ASSIGNMENT
If a line in the listing below includes the word "each", pick it out.
====== PROVIDED RECORDS
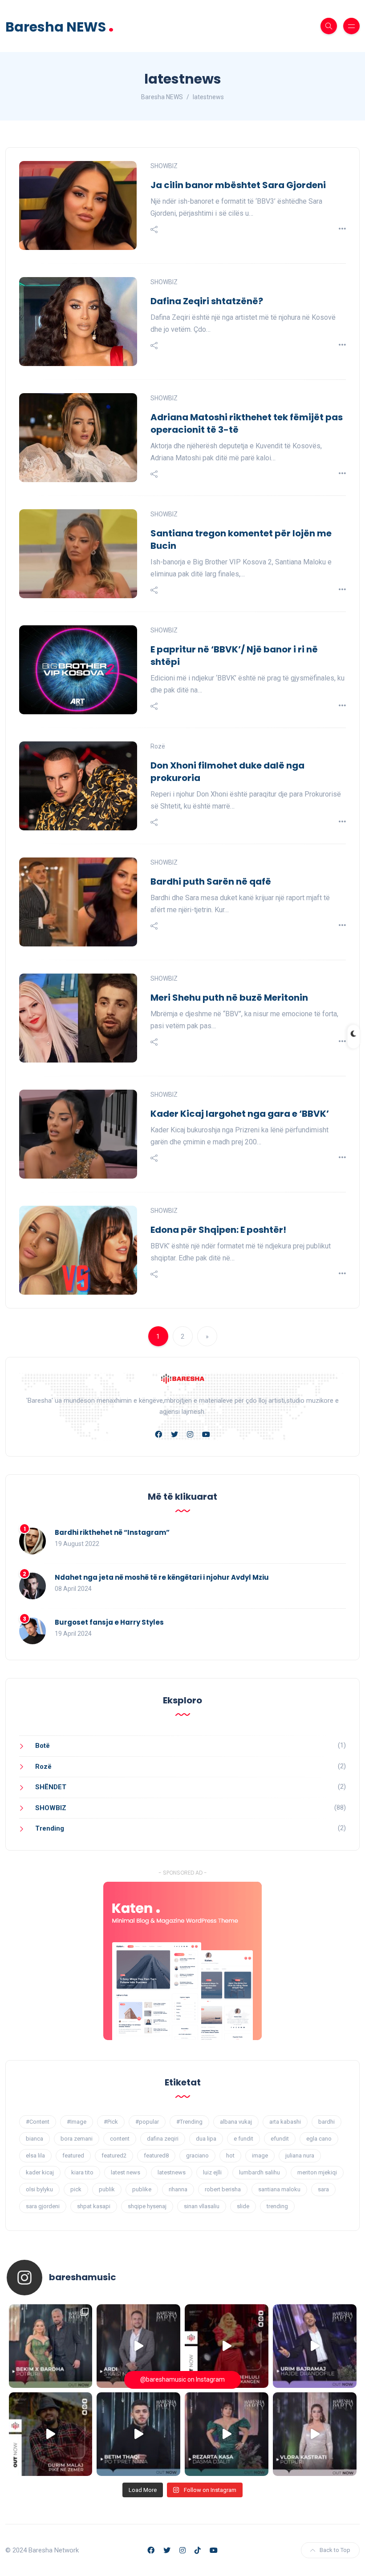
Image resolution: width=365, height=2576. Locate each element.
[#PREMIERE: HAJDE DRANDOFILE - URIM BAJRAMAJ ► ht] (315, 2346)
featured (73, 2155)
============
====== PROVIDED RECORDS
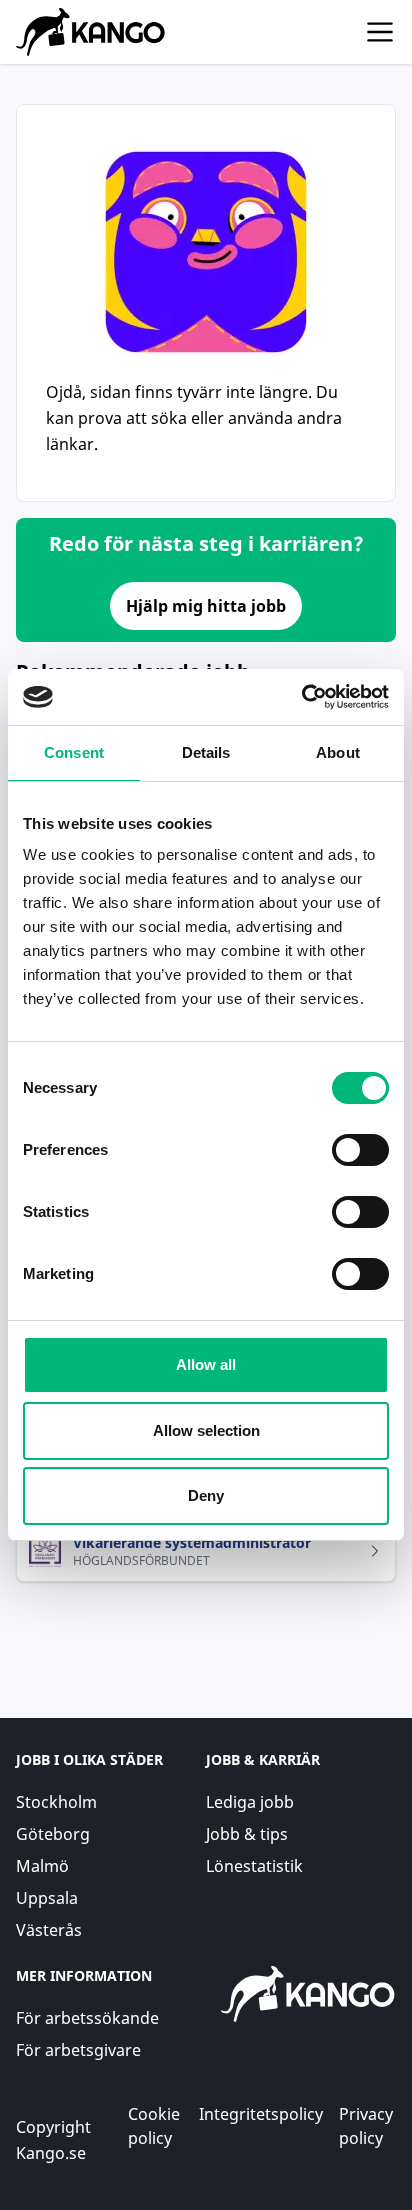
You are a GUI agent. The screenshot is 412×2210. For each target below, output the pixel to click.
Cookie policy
============
EXERCISE OUTPUT
Image resolution: width=365, height=2576. Locate each element.
You are a GUI agent. The screenshot is 412×2210. For each target below, output the pixel to click.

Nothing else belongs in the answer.